Please turn every line of the records below into a numbered list, skipping blank lines. Leave the pictures out of your answer.

────

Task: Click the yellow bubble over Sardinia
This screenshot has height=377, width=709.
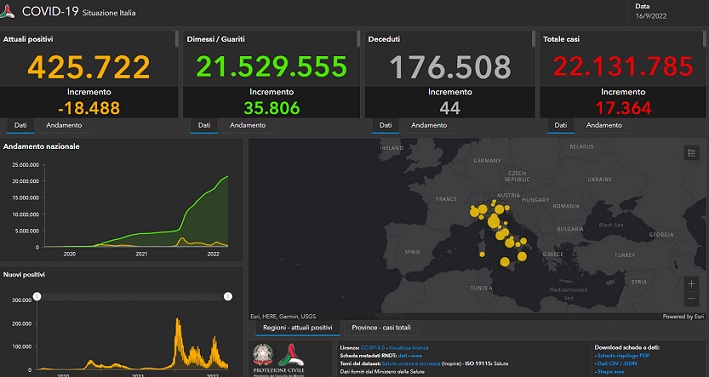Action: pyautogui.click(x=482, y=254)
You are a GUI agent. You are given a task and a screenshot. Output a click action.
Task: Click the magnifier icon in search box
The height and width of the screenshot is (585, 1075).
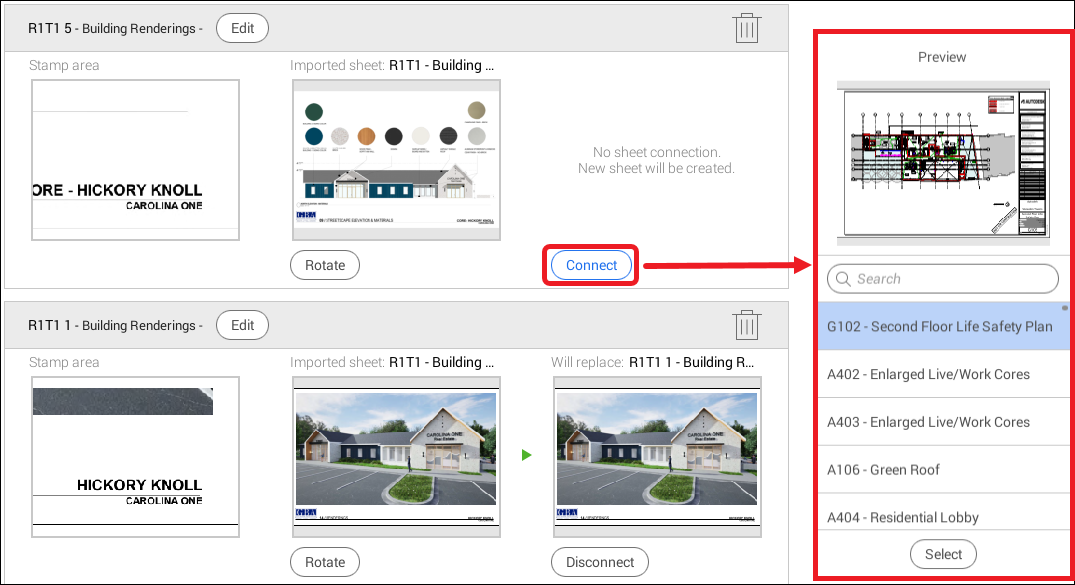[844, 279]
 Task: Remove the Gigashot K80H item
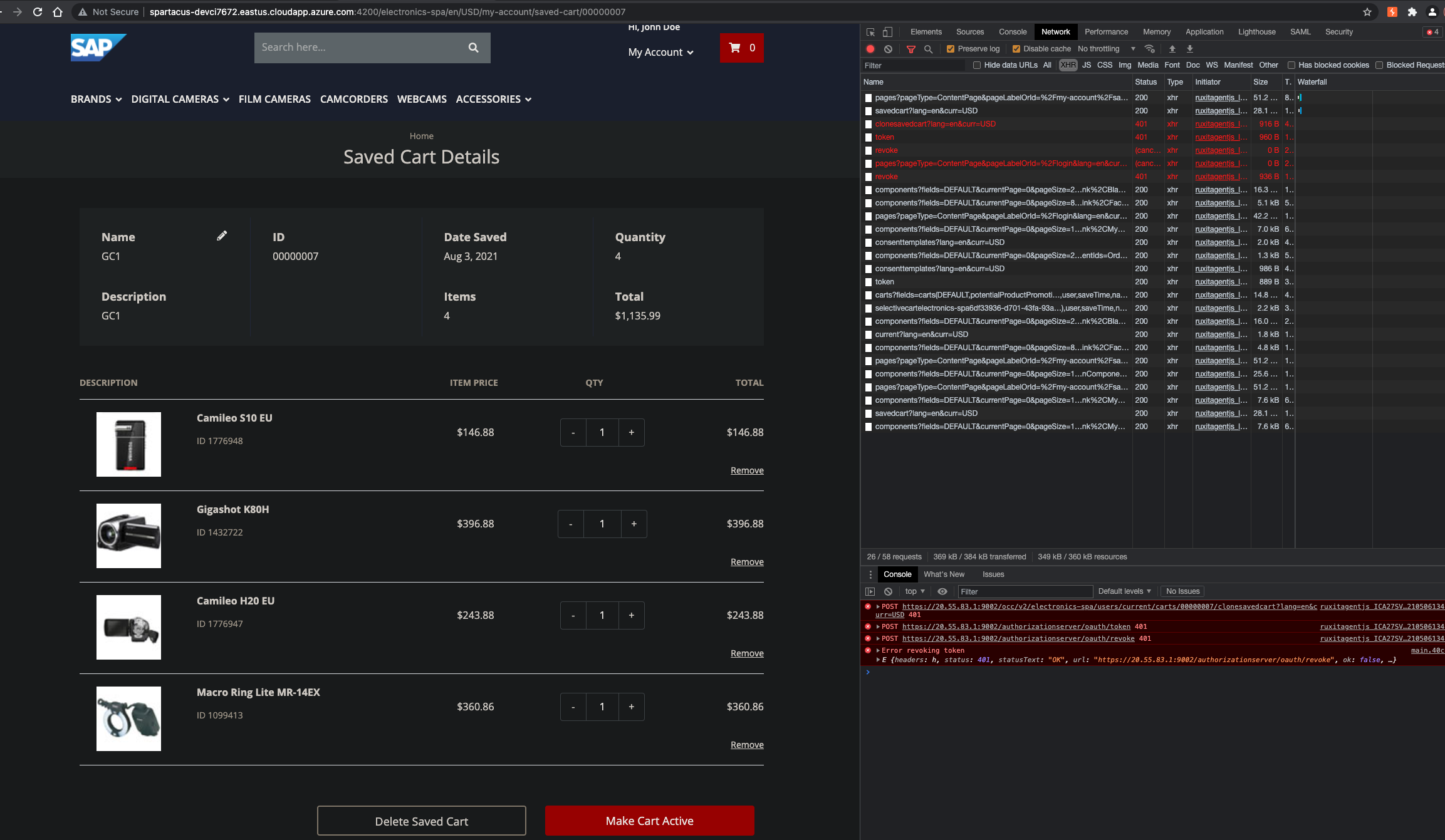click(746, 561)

────

◆ Solution to the problem ◆
1. Task: Click the yellow bubble over Sardinia
2. This screenshot has height=377, width=709.
3. Action: pyautogui.click(x=482, y=254)
4. You are a GUI agent. You are given a task and a screenshot. Output a click action.
5. Task: Click the magnifier icon in search box
6. The height and width of the screenshot is (585, 1075).
7. [844, 279]
8.  Task: Remove the Gigashot K80H item
9. click(746, 561)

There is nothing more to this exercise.